In this issue of The Hot Line, we’re going to talk about grilling fish.  So, skewer a red wriggler, drop a line in the water, sit back and read on…


Record Holder Marcea used to work in our Oakville store.  This year her husband Darren earned the Canadian catch and release Pike record.  Have a look at that thing!  Thirty-three pounds.  Caught on Lake Muskoka.  That’s the biggest monster to come out of that lake since Ted Rogers got caught skinny dipping in the seventies.   

 

Q: Why did these guys go fishing?

A: Just for the halibut.  Get it?  Halibut?!
  

 

 



For the tastiest grilled salmon you’ve ever had - get some planks!

 

~Cooking Instructions: Soak the cedar plank for a minimum of 2-3 hours. Preheat Grill on high. Lightly sprinkle plank with coarse salt. Heat plank with cover down for 2-3 minutes. Place salmon fillets on smooth side of plank. Cook salmon with cover down for 10-12 minutes, at approx. 450 F until fish flakes easily. Squeeze fresh lemon over salmon & serve.        

 

~ soaking your plank prior to use is important.  Overnight is ideal but you need to soak it for at least two hours.  Otherwise the board will burn instead of smoke and the cedar flavour in the fish will be slightly more bitter. ~ filets only – steaks don’t work for some reason ~ Don’t be scared of a little bit of fire curling up around the edges of the plank – that’s all part of the game.  As long as the fish itself isn’t being scorched you’re fine. ~ If you’re super thrifty you can re-use your planks two or three times. .  The key is to extinguish the planks as soon as you’re finished grilling your fish.  If you allow the plank to continue to smoulder after your fish is cooked, there will be nothing left. Obviously, the fish always goes on the same side of the plank – the charred side would add its own meaning to ‘blackened.’ - And no matter how big your fish, try if you can to leave gaps between the planks on the grill, so some heat can escape and the barbecue doesn’t get exceedingly hot.

 

How many planks will this guy need? Same guy, different fish…

 

 

This month, Grant from our Calgary North store has provided with his two favourite grilled fish recipes: Basa Fish with Basil and Tomatoes  Serves 4 “Basa” fish is you don’t know (I didn’t) is a firm, white–fleshed fish known by several names.  My favourite name is “The Vietnamese Catfish”; sounds like a pro wrestler.  Grant swears by this fish and tells us that it’s available at many large supermarkets.  Give it a try. 1 to 1 1/4 pounds Basa fish (or other white fish) 2 cups of fresh diced tomatoes OR 2 cans canned diced tomatoes 1 tablespoon extra-virgin olive oil 12 garlic cloves, finely minced 1/4 teaspoon onion powder Zest of 1 lemon 1 lemon - 1/2 sliced thin, and half juiced 1 small tomato, thinly sliced Kosher salt Ground black pepper 1 teaspoon dried basil Preheat oven to 425 degrees F. Combine tomatoes, garlic, oil, basil, lemon juice, onion powder, salt, pepper and basil in 9 by 13-inch baking pan. Roast for 15 minutes. Remove from oven, stir gently. Lightly sprinkle fish with a little salt, pepper and lemon zest. Put fish in pan, on top of diced tomatoes. Place lemon and tomato slices on top of fish. Continue roasting for 7 to 10 minutes (or more) until fish is no longer translucent. Remove from oven. Place fish on serving plate and spoon the tomato mixture over. I like to serve this with rice.

 
      

Trout, trout, pretty little trout   Serves 4

8    whole cleaned trout 1 c  chopped green onion 1/2 c  butter or margarine 1    salt, pepper, garlic powder to taste 2 tb dehydrated parsley flakes

I don't know if this recipe is common knowledge or not, It tastes so good it's hard to believe it is so simple. When you go camping and you catch fresh trout this recipe is an absolute must.

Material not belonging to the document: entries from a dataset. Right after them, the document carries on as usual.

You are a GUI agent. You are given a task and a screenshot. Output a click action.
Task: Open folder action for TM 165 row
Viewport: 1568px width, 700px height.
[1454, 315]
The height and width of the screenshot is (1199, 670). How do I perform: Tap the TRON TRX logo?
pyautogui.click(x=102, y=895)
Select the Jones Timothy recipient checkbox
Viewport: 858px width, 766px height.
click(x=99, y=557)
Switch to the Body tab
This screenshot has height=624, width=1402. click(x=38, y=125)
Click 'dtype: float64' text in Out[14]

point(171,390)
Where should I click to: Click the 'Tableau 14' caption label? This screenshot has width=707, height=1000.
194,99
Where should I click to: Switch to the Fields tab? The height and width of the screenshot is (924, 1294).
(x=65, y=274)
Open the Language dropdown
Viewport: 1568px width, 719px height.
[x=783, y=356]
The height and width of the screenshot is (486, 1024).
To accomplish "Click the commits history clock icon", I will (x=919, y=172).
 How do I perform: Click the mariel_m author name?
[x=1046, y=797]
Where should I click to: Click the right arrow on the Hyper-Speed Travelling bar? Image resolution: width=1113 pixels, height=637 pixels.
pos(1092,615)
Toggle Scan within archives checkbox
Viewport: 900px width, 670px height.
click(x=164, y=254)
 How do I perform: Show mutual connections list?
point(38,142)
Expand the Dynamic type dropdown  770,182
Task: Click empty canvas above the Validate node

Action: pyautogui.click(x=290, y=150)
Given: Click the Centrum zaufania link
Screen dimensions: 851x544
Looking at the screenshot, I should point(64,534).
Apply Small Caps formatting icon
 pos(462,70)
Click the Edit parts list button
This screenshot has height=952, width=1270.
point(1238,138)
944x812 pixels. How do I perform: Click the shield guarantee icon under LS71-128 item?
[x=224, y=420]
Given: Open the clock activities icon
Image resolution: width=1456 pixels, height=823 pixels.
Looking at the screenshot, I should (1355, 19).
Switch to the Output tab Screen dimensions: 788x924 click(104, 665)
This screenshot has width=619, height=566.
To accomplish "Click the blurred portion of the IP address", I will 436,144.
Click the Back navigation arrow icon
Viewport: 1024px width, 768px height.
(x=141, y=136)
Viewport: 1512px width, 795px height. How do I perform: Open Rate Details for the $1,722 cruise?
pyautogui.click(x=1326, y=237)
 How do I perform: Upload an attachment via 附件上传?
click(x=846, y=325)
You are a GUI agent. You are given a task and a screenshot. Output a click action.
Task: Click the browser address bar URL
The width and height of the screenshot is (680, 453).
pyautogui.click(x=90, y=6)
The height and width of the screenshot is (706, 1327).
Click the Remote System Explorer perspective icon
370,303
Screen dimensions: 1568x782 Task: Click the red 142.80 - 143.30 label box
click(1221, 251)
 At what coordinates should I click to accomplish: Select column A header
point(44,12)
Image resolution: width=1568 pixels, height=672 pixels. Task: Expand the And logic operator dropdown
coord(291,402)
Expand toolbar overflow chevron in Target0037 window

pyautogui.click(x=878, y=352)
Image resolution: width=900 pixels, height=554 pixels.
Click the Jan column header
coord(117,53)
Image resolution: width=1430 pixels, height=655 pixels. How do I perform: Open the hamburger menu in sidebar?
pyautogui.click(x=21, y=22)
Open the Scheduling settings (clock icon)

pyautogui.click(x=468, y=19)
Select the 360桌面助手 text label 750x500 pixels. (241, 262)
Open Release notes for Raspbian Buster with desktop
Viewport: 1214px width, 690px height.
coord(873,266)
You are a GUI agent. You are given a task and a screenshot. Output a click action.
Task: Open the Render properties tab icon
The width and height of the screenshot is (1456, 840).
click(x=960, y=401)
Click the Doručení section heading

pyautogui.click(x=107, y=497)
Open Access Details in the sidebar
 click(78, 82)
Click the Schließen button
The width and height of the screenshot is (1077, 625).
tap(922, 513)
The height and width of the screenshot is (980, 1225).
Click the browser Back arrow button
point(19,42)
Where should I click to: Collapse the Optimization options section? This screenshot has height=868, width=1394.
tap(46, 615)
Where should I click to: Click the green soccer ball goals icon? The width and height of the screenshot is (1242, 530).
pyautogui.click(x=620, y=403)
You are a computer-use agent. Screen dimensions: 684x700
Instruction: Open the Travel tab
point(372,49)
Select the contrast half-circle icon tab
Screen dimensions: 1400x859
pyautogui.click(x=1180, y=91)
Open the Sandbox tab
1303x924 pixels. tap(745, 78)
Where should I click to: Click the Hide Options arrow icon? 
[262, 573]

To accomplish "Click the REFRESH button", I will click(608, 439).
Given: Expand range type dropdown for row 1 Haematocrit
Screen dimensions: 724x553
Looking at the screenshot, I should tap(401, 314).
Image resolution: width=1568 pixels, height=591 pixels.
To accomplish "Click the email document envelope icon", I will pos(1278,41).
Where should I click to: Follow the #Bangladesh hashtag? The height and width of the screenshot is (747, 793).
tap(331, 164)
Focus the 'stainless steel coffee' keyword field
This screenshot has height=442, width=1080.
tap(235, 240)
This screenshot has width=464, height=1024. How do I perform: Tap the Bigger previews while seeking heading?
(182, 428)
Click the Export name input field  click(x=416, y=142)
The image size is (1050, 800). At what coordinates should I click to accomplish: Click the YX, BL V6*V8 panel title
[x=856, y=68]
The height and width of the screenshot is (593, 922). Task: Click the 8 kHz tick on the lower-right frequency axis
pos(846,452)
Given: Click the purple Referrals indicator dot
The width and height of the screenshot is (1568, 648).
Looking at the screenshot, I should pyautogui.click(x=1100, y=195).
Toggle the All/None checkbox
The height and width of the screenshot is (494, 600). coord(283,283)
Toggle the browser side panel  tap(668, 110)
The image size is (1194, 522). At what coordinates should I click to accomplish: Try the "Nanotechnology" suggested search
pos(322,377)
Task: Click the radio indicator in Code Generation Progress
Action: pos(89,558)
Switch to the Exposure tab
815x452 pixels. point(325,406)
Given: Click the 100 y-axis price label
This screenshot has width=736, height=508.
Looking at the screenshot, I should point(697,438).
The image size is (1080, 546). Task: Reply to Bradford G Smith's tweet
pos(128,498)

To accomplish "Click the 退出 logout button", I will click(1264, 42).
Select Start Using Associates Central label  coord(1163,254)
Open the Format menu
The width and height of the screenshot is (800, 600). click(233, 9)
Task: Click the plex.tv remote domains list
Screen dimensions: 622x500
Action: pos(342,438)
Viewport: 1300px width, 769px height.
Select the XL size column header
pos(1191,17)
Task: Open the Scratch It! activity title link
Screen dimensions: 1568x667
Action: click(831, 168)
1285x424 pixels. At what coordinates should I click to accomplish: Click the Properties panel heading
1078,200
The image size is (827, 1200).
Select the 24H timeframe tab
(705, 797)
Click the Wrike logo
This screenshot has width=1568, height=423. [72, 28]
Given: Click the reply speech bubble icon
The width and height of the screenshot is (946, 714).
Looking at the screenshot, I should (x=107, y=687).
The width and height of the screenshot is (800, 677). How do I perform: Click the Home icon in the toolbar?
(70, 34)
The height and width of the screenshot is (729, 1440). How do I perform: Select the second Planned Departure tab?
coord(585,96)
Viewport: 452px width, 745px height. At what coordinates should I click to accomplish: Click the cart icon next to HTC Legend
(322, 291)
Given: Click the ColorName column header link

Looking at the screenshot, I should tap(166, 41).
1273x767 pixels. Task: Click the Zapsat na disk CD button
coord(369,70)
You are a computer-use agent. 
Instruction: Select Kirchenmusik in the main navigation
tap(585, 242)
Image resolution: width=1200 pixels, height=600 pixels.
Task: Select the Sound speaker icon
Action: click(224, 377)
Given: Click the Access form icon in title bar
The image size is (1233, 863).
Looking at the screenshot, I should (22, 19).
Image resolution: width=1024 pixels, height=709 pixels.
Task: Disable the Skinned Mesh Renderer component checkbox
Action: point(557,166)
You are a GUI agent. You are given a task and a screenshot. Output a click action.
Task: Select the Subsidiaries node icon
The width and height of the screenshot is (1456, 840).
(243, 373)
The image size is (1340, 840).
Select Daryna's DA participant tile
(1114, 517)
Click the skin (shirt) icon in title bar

Clean and rinse the trout well, don't ask me why but if you leave the head and fins on they taste better. Inside the body cavity place 1 tablespoon of butter, a generous amount of chopped onions, and a little salt, pepper, and garlic. On the outside sprinkle with parsley flakes and a little salt and pepper.

Double wrap the trout, one to a package in aluminum foil. Place on BBQ grill and cook 7-10 minutes on one side, flip over and cook an additional 5 minutes.

                     
 

Mr. Neil,  Assistant manager at our Calgary South Store. Neil’s been on our team for four years and we’re lucky to have him.  Neil enjoys expanding his customers’ minds with barbecue knowledge and expanding his family’s waistlines as their resident grillmaster.  He is married to the enchanting Gretchen and has three sons:  Jesse, Dallas and Brett.  Jesse and his new bride Candace (congratulations you crazy, lovestruck kids!) have also worked at our Calgary South Store.  It’s a family affair down there.  With three boys Neil figures he needs two barbecues.  He’s currently cooking on a refurbished shepherd Ranch Wagon and a new Brander Caldera four burner. 
 

Cedar Planks Planked salmon has a wonderful aroma, delicate texture and rich smoky flavor. The Planked Salmon cooking method was originated by the First Nations People. See Tipster section for more information.


 

Disclaimer:  the following announcement has nothing to do with fish. Fireplace Liquidation Sale

During the months of August and September we are clearing our warehouses of fireplace product.   We are offering a huge variety of fireplace styles at greatly reduced prices.  Some units are last year’s models, some units are slightly damaged and some units are only available in odd sizes: but all units are extremely well priced.  The catch is, the lower pricing is only available for units installed before October 1.  So, if you’ve been thinking of a fireplace for your home, head on in to one of our stores as soon as possible.


            

Next Issue:

In celebration of Thanksgiving we’re going to be talking turkey.   That is, cooking Turkey the way god intended us to:  deep fried.  Send us a picture and/or story of you deep frying a turkey and we’ll send you a $20 gift certificate usable in any of our four stores.

        

Congratulations to this month's winners of a quality three piece tool set:

 

Shirley Baker (Calgary South) Neill Dowson (Calgary North) Roberta Hodgson (Burlington) Joanne Angle (Oakville)

 

Each month names are randomly drawn to win a quality three piece tool set valued at $79.99.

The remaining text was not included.